Dr Patxi Perez Ramallo
Main Focus
His main line of research focuses on the study of medieval individuals to understand migratory dynamics, social status — with special attention to social and religious minorities — urban formation and development, and, in particular, religious pilgrimage movements. His primary project is dedicated to exploring the origins and development of the Camino de Santiago (Way of St. James) during the Middle Ages, with special attention to the pilgrims themselves and the impact of this phenomenon on various towns across the north of the Iberian Peninsula and beyond the Pyrenees. This research integrates a multidisciplinary approach, combining archaeology, osteology, stable isotope analysis, radiocarbon dating, and ancient DNA (aDNA) analysis to reconstruct individual life stories and broader patterns of movement, mobility, and social interaction in the medieval world.
Curriculum Vitae
Patxi Pérez Ramallo (29/06/1988; Santiago de Compostela, Spain), International PhD in the Forensic Analysis Program at the University of the Basque Country (UPV/EHU) (2021) -with research stays at the Max Planck of Geoanthropology and the University of Oxford; MSc in Archaeological Sciences at the University of Bradford (Bradford, UK) (2014-2015); and BA in History with a triple major in Archaeology, Middle Ages and Prehistory from the University of Santiago de Compostela (USC) (2007-2012). He is currently a postdoctoral researcher at the Department of Archaeology and Cultural History, University Museum, Norwegian University of Science and Technology (February 2024-March 2025), and an associated researcher at the Max Planck Institute of Geoanthropology (Jena, Germany). During his doctoral thesis, Pérez Ramallo focused his research on the origin and evolution of the Camino de Santiago (the St James Way) in the Middle Ages via osteological, stable isotope, and aDNA analysis -this last in collaboration with the Stockholm University. Ramallo created and coordinated this project, which acquired an interdisciplinary and international character through collaboration with prestigious research centers and universities. The relevance of his research has been endorsed by the awarding of several national and international grants and awards. During his first postdoctoral research position at the Max Planck of Geoanthropology, his new line of research focuses on the study of social minorities in the Peninsular Middle Ages.
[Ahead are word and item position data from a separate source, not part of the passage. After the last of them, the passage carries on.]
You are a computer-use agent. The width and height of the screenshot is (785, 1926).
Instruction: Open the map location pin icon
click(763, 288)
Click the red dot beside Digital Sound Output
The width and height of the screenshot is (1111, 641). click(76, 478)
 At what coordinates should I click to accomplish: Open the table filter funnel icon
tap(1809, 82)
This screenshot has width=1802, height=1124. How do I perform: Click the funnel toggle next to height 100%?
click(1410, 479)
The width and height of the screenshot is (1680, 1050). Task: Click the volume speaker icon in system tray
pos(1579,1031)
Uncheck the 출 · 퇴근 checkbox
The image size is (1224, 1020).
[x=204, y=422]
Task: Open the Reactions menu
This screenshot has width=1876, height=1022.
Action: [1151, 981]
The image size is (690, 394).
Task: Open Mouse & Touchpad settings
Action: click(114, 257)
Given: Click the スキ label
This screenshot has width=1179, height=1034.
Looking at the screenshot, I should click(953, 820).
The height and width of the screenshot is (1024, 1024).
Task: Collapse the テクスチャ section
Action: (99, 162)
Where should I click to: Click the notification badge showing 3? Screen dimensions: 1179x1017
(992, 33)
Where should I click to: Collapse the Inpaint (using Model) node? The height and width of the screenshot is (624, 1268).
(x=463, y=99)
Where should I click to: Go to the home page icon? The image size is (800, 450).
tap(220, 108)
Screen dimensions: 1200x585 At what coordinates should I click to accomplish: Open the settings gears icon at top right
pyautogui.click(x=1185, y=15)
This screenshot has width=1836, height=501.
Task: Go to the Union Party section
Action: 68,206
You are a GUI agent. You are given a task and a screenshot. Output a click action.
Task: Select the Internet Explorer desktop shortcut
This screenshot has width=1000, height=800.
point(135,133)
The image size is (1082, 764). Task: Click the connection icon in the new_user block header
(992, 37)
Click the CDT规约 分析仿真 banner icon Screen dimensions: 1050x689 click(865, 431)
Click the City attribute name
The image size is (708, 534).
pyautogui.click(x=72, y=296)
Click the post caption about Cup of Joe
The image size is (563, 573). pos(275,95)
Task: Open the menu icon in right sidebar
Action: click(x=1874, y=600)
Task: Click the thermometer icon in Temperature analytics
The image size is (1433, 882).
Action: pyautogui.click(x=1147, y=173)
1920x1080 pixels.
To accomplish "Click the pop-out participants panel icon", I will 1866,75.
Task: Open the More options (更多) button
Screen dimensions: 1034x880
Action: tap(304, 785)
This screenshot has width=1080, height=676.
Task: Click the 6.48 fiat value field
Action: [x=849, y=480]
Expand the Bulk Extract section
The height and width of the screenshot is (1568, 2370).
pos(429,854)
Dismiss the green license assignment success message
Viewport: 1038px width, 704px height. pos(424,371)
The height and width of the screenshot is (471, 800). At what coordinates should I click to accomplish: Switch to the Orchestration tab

This project led to the candidate being awarded the Margarita Salas- EU Next Generation Postdoctoral Fellowship (2022-2024). Pérez Ramallo has collaborated on projects with different chronologies and archaeological contexts (from Prehistory to the Spanish Civil War) in Spain, México, Argentina, Armenia, and Sweden. He is also a Review Editor on the Editorial Board of Human Bioarchaeology and Paleopathology, specialty section of Frontiers in Environmental Archaeology.